_Excerpted data:_
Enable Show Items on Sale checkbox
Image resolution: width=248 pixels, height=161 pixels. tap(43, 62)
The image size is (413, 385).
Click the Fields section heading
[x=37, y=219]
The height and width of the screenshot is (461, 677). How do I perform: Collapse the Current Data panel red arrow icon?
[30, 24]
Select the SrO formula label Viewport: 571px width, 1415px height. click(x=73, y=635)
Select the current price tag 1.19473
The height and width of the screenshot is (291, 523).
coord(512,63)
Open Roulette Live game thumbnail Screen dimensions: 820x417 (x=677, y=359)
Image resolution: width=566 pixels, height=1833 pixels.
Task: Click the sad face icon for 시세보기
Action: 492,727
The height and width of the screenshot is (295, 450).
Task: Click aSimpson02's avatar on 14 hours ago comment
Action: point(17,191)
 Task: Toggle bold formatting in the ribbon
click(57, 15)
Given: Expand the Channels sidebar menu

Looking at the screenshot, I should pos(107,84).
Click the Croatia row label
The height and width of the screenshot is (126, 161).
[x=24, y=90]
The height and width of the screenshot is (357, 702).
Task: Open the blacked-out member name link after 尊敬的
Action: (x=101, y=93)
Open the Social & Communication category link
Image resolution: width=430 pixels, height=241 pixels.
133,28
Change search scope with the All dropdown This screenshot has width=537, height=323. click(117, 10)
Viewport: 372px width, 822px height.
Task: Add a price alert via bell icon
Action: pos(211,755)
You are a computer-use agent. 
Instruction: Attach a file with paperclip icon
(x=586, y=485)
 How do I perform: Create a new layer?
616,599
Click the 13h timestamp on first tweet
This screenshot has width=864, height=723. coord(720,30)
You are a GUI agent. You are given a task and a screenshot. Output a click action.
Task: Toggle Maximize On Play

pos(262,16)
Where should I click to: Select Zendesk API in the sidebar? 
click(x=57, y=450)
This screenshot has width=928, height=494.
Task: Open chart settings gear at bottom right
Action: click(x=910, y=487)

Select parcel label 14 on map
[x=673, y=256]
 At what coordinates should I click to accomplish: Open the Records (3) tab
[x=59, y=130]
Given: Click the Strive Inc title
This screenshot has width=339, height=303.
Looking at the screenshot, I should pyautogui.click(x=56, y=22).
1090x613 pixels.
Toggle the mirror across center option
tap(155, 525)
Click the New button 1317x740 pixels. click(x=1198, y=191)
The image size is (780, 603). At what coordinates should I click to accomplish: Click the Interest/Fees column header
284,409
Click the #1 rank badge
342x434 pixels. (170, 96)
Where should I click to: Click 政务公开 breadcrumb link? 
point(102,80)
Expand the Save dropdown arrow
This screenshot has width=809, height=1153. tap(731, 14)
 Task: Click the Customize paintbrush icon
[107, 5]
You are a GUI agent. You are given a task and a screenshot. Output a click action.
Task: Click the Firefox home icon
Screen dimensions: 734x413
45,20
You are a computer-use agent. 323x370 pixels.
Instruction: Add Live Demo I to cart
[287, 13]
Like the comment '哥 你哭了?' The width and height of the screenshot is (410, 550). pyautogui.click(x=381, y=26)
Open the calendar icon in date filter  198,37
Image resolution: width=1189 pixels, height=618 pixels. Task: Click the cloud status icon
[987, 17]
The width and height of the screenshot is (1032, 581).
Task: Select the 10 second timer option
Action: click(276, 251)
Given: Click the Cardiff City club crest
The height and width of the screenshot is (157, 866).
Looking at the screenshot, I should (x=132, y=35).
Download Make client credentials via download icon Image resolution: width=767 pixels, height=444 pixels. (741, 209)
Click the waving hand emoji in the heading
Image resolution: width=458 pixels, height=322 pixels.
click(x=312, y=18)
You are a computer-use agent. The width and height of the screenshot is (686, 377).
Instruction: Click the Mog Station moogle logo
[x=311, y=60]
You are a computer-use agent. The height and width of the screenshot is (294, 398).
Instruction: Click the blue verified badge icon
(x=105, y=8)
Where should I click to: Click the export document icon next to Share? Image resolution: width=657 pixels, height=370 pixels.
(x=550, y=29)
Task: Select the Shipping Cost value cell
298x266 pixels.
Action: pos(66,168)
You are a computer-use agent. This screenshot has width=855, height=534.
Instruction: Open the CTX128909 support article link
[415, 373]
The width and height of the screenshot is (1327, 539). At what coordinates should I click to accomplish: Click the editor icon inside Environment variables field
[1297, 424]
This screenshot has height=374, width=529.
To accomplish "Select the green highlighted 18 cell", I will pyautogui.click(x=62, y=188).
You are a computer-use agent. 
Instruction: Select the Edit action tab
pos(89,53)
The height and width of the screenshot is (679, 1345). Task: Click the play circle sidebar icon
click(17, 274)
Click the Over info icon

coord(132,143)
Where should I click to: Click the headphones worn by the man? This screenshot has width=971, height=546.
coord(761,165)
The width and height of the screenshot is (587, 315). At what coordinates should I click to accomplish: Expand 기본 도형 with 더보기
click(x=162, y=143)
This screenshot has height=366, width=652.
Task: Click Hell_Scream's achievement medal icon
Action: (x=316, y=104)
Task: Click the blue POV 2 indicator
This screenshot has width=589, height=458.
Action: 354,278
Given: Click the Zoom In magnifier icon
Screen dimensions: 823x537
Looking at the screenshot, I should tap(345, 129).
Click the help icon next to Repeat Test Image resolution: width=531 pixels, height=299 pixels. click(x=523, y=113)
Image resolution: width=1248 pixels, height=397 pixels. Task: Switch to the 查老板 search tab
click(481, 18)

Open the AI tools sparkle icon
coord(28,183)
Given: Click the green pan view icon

_Directions for this task:_ Copy the items above word for word, beginning at the line that contains "Task: Toggle bold formatting in the ribbon" and stopping after the line that contains "[x=673, y=256]".

_Answer to this problem:_
 Task: Toggle bold formatting in the ribbon
click(57, 15)
Given: Expand the Channels sidebar menu

Looking at the screenshot, I should pos(107,84).
Click the Croatia row label
The height and width of the screenshot is (126, 161).
[x=24, y=90]
The height and width of the screenshot is (357, 702).
Task: Open the blacked-out member name link after 尊敬的
Action: (x=101, y=93)
Open the Social & Communication category link
Image resolution: width=430 pixels, height=241 pixels.
133,28
Change search scope with the All dropdown This screenshot has width=537, height=323. click(117, 10)
Viewport: 372px width, 822px height.
Task: Add a price alert via bell icon
Action: pos(211,755)
You are a computer-use agent. 
Instruction: Attach a file with paperclip icon
(x=586, y=485)
 How do I perform: Create a new layer?
616,599
Click the 13h timestamp on first tweet
This screenshot has width=864, height=723. coord(720,30)
You are a GUI agent. You are given a task and a screenshot. Output a click action.
Task: Toggle Maximize On Play

pos(262,16)
Where should I click to: Select Zendesk API in the sidebar? 
click(x=57, y=450)
This screenshot has width=928, height=494.
Task: Open chart settings gear at bottom right
Action: click(x=910, y=487)

Select parcel label 14 on map
[x=673, y=256]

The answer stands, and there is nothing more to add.